• [To do]: Reproduce every entry exactly and leave its pictures out.

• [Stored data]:
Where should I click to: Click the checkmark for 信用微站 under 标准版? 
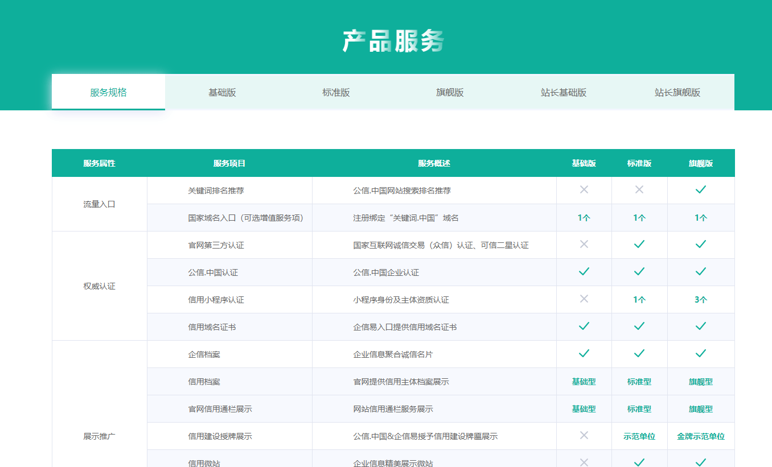[x=639, y=462]
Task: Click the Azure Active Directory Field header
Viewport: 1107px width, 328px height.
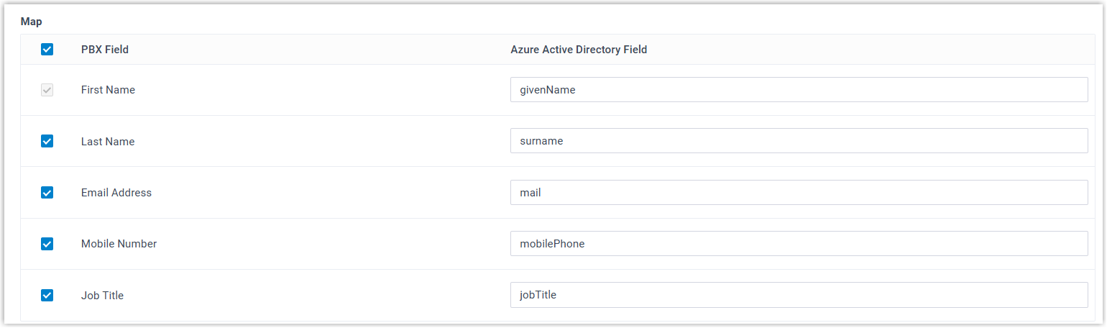Action: click(579, 50)
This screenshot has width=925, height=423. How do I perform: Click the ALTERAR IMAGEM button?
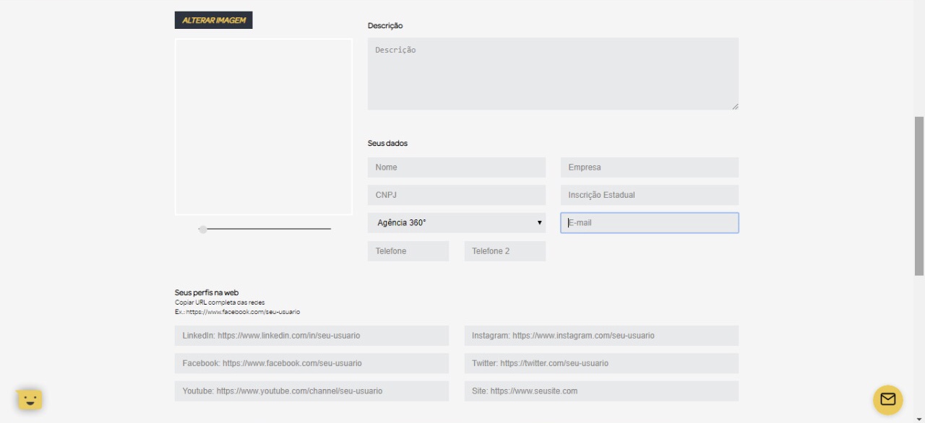click(x=213, y=20)
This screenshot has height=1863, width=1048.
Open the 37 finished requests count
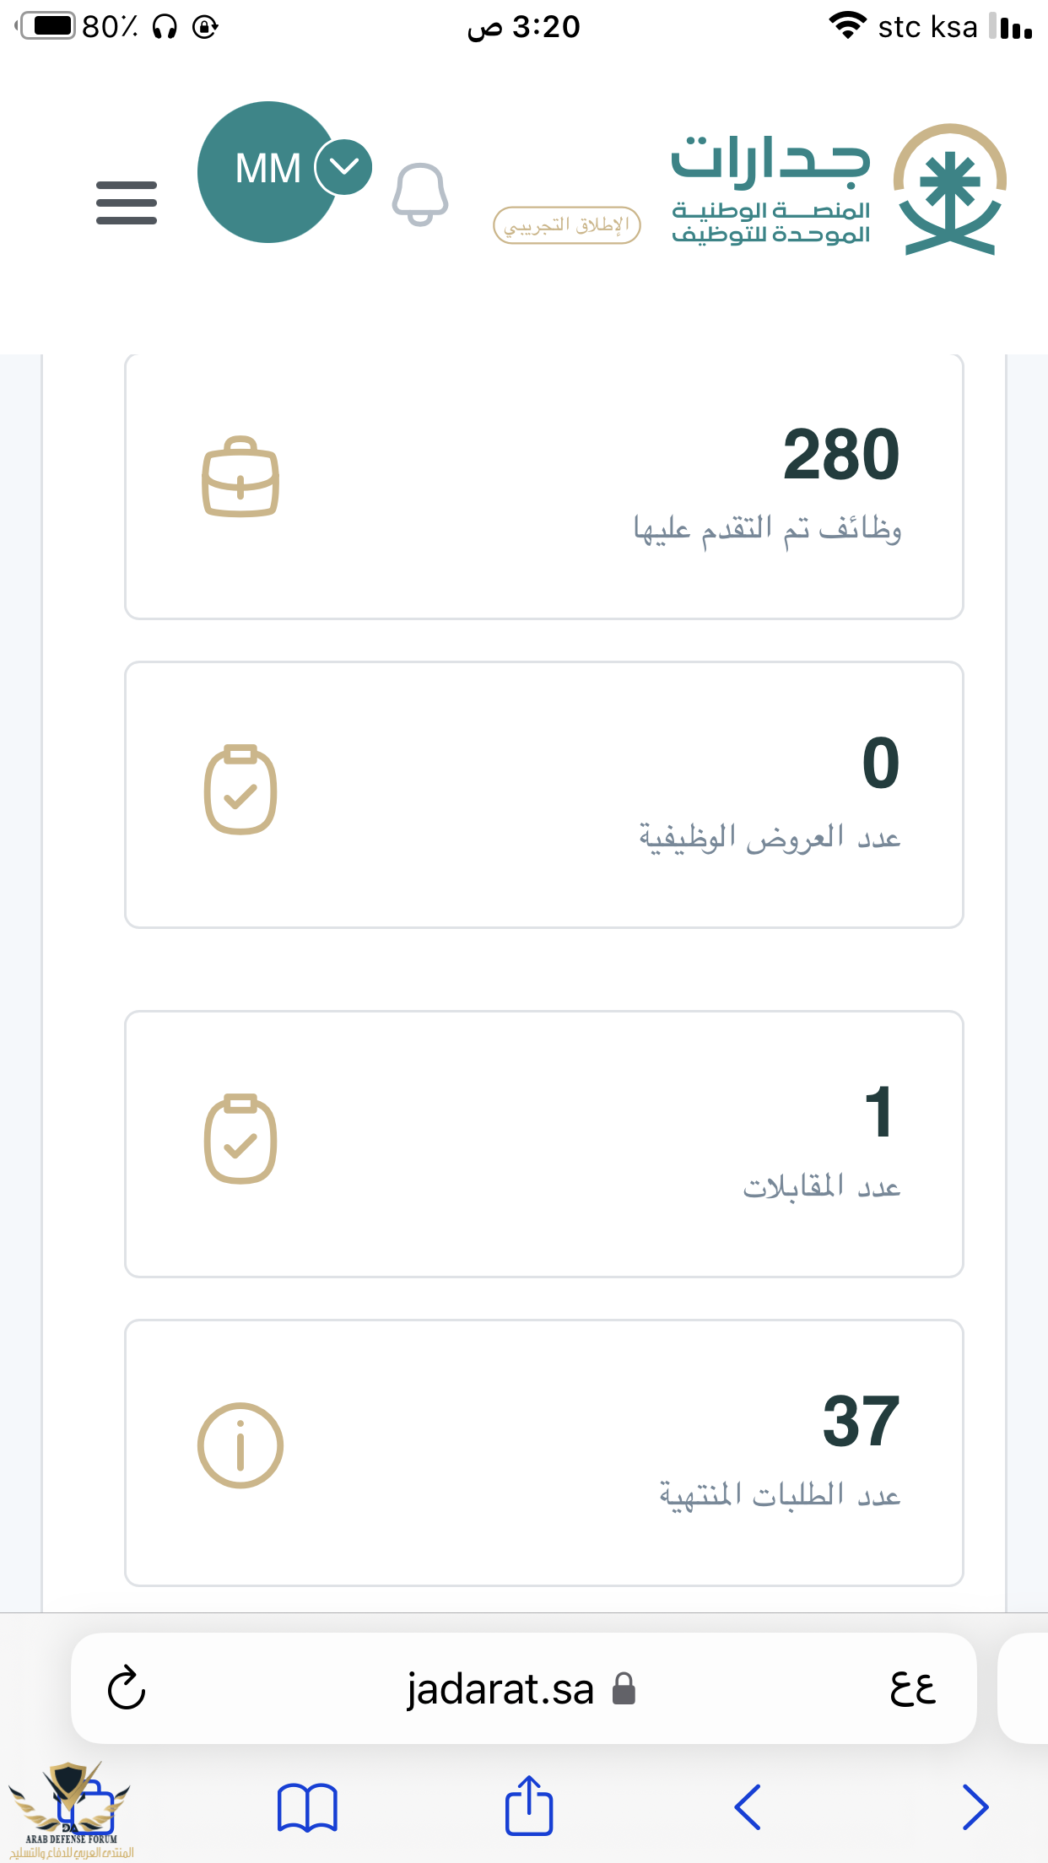[861, 1422]
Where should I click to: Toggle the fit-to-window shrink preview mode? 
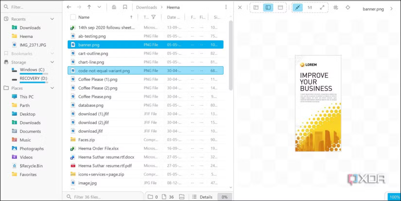tap(298, 7)
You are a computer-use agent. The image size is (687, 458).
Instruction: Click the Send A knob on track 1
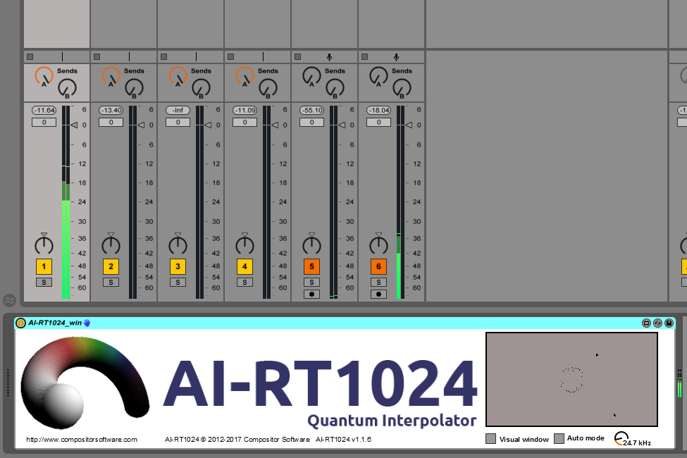(44, 75)
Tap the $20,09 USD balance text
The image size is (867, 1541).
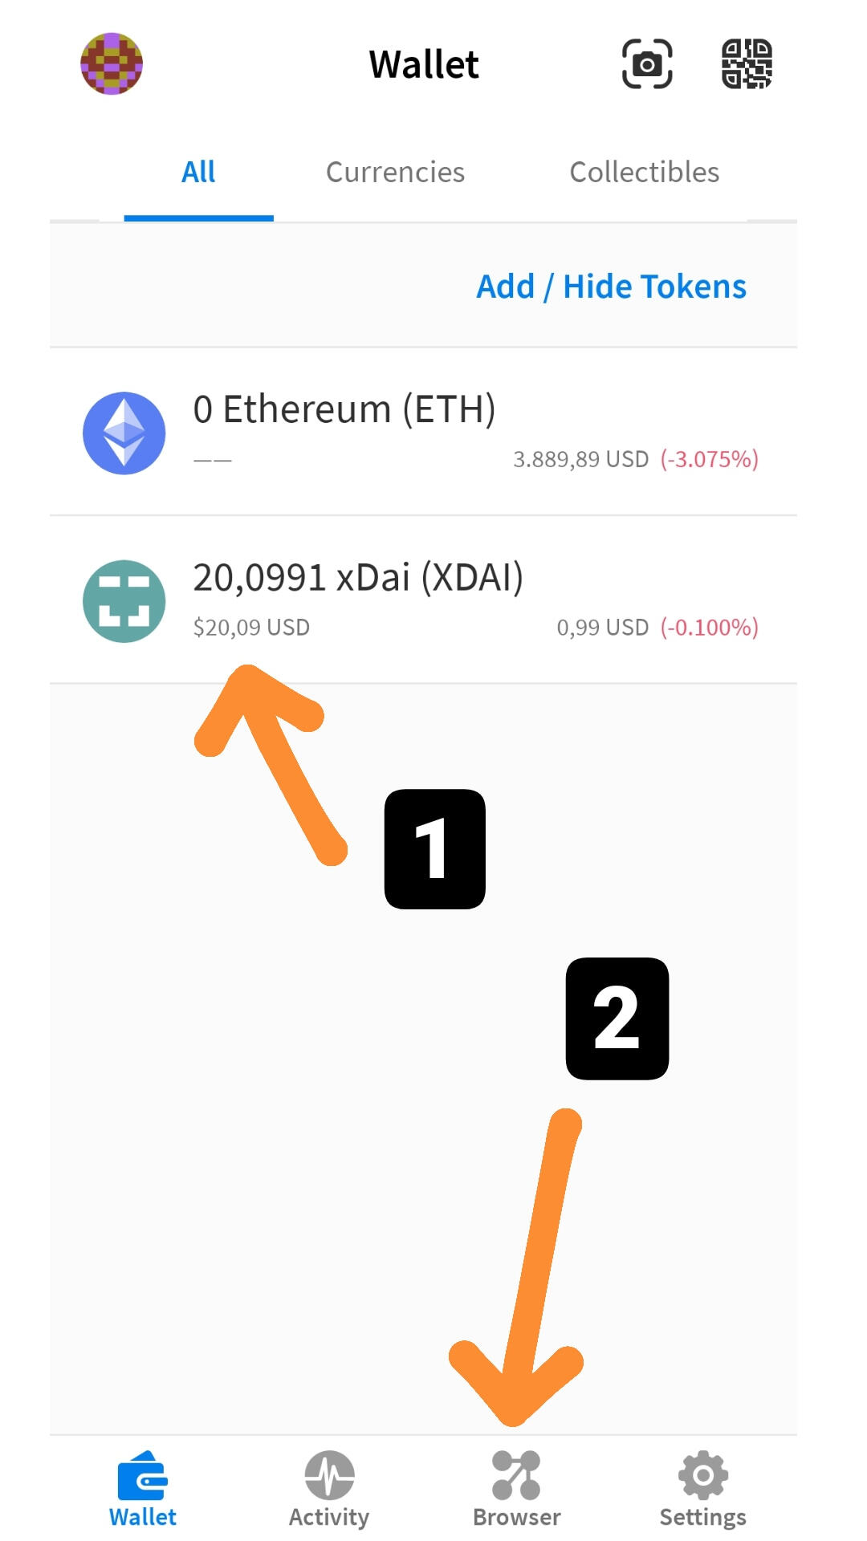(x=251, y=627)
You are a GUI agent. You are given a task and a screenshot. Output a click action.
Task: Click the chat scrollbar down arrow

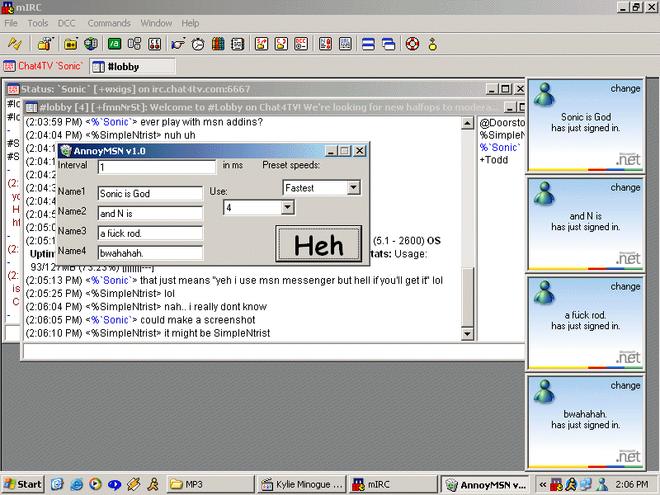point(468,334)
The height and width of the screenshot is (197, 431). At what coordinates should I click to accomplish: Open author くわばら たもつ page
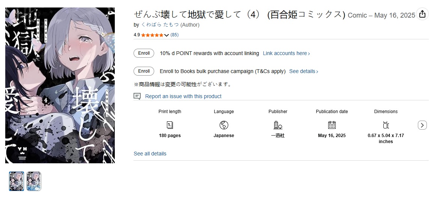pyautogui.click(x=160, y=25)
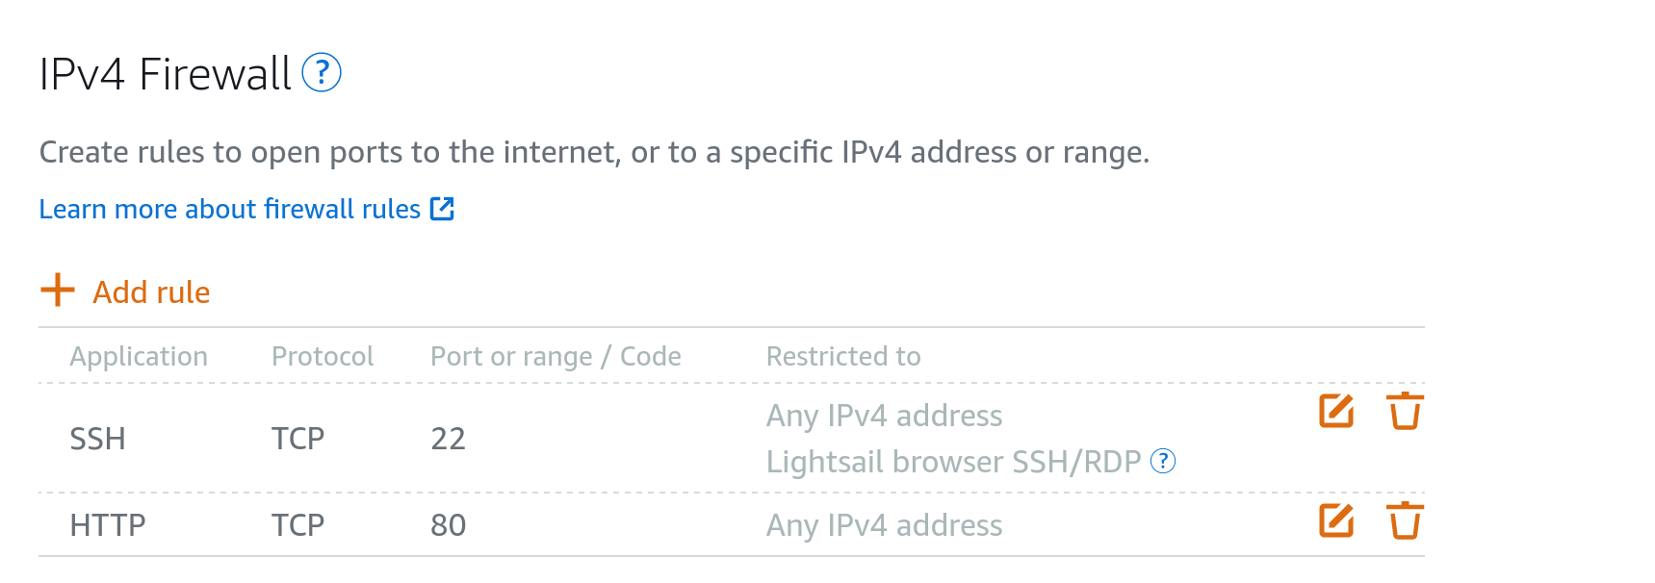Click Any IPv4 address in HTTP row

tap(884, 525)
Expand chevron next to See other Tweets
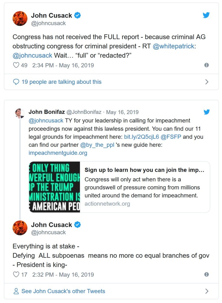The image size is (222, 303). pos(207,291)
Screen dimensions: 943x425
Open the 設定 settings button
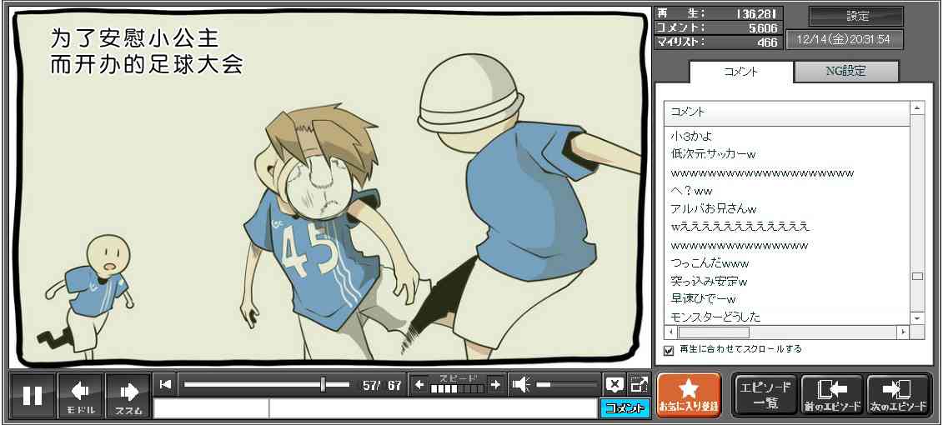856,17
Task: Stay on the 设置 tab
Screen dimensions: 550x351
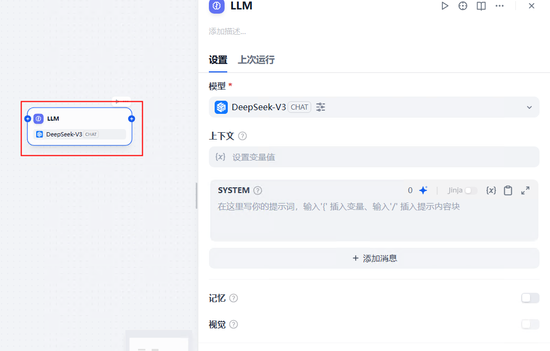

• [Exercise solution]:
Where should I click to: Click the checkmark for 信用微站 under 标准版? 
[x=639, y=462]
Task: Click the Azure Active Directory Field header
Viewport: 1107px width, 328px height.
Action: click(579, 50)
This screenshot has width=925, height=423. How do I perform: Click the ALTERAR IMAGEM button?
click(x=213, y=20)
This screenshot has height=1863, width=1048.
Open the 37 finished requests count
[861, 1422]
Where should I click to: Toggle the fit-to-window shrink preview mode? 
tap(298, 7)
You are a computer-use agent. The image size is (687, 458).
Instruction: Click the Send A knob on track 1
(44, 75)
Tap the $20,09 USD balance text
The image size is (867, 1541).
(x=251, y=627)
You are a GUI agent. You are given a task and a screenshot. Output a click action.
Task: Click the chat scrollbar down arrow

point(468,334)
The height and width of the screenshot is (197, 431). At what coordinates should I click to accomplish: Open author くわばら たもつ page
pyautogui.click(x=160, y=25)
Click Any IPv4 address in HTTP row

tap(884, 525)
Expand chevron next to See other Tweets
The image size is (222, 303). pos(207,291)
Screen dimensions: 943x425
Open the 設定 settings button
856,17
Task: Stay on the 设置 tab
Screen dimensions: 550x351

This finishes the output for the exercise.